=== ACTIVITY ===
An exact copy of the listing is what is needed here; write it out in full.
※
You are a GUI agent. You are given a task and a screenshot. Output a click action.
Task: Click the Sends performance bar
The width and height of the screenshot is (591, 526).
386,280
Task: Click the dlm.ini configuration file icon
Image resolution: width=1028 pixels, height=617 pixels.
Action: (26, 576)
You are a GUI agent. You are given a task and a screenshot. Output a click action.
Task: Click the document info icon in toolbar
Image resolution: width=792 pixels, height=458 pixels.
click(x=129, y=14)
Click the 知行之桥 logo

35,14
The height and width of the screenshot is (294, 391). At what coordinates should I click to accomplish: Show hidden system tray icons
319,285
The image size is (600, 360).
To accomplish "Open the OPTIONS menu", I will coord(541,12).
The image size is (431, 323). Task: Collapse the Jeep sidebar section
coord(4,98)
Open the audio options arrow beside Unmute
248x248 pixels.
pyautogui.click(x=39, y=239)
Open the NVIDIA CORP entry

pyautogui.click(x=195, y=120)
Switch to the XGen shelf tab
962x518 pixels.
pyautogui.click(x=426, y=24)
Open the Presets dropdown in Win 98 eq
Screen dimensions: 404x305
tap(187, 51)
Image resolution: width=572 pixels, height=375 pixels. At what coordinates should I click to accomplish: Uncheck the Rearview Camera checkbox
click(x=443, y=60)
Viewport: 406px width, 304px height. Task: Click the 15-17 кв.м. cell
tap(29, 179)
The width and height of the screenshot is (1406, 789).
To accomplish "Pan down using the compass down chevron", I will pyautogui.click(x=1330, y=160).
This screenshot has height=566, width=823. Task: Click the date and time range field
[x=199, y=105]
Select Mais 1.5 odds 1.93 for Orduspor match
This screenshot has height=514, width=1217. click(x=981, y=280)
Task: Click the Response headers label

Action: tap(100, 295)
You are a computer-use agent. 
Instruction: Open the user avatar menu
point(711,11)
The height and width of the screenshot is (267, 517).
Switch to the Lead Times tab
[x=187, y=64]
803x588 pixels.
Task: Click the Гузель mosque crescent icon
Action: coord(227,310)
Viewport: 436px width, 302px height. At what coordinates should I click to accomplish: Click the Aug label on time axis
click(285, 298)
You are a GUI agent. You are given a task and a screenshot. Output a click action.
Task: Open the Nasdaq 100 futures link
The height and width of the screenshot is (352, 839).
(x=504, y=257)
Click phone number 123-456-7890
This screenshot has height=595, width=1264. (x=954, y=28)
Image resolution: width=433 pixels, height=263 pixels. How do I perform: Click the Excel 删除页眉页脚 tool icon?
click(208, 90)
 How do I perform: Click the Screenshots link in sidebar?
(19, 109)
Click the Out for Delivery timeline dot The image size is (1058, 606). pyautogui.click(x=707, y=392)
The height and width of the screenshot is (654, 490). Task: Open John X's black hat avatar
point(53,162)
※
=== TASK OUTPUT ===
You are a GUI agent. You are given a task and a screenshot. Output a click action.
Task: Click the Sends performance bar
The width and height of the screenshot is (591, 526).
386,280
Task: Click the dlm.ini configuration file icon
Image resolution: width=1028 pixels, height=617 pixels.
Action: (26, 576)
You are a GUI agent. You are given a task and a screenshot. Output a click action.
Task: Click the document info icon in toolbar
Image resolution: width=792 pixels, height=458 pixels.
click(x=129, y=14)
Click the 知行之桥 logo

35,14
The height and width of the screenshot is (294, 391). At what coordinates should I click to accomplish: Show hidden system tray icons
319,285
The image size is (600, 360).
To accomplish "Open the OPTIONS menu", I will coord(541,12).
The image size is (431, 323). Task: Collapse the Jeep sidebar section
coord(4,98)
Open the audio options arrow beside Unmute
248x248 pixels.
pyautogui.click(x=39, y=239)
Open the NVIDIA CORP entry

pyautogui.click(x=195, y=120)
Switch to the XGen shelf tab
962x518 pixels.
pyautogui.click(x=426, y=24)
Open the Presets dropdown in Win 98 eq
Screen dimensions: 404x305
tap(187, 51)
Image resolution: width=572 pixels, height=375 pixels. At what coordinates should I click to accomplish: Uncheck the Rearview Camera checkbox
click(x=443, y=60)
Viewport: 406px width, 304px height. Task: Click the 15-17 кв.м. cell
tap(29, 179)
The width and height of the screenshot is (1406, 789).
To accomplish "Pan down using the compass down chevron", I will pyautogui.click(x=1330, y=160).
This screenshot has height=566, width=823. Task: Click the date and time range field
[x=199, y=105]
Select Mais 1.5 odds 1.93 for Orduspor match
This screenshot has height=514, width=1217. click(x=981, y=280)
Task: Click the Response headers label

Action: tap(100, 295)
You are a computer-use agent. 
Instruction: Open the user avatar menu
point(711,11)
The height and width of the screenshot is (267, 517).
Switch to the Lead Times tab
[x=187, y=64]
803x588 pixels.
Task: Click the Гузель mosque crescent icon
Action: coord(227,310)
Viewport: 436px width, 302px height. At what coordinates should I click to accomplish: Click the Aug label on time axis
click(285, 298)
You are a GUI agent. You are given a task and a screenshot. Output a click action.
Task: Open the Nasdaq 100 futures link
The height and width of the screenshot is (352, 839).
(x=504, y=257)
Click phone number 123-456-7890
This screenshot has height=595, width=1264. (x=954, y=28)
Image resolution: width=433 pixels, height=263 pixels. How do I perform: Click the Excel 删除页眉页脚 tool icon?
click(208, 90)
 How do I perform: Click the Screenshots link in sidebar?
(19, 109)
Click the Out for Delivery timeline dot The image size is (1058, 606). pyautogui.click(x=707, y=392)
The height and width of the screenshot is (654, 490). Task: Open John X's black hat avatar
point(53,162)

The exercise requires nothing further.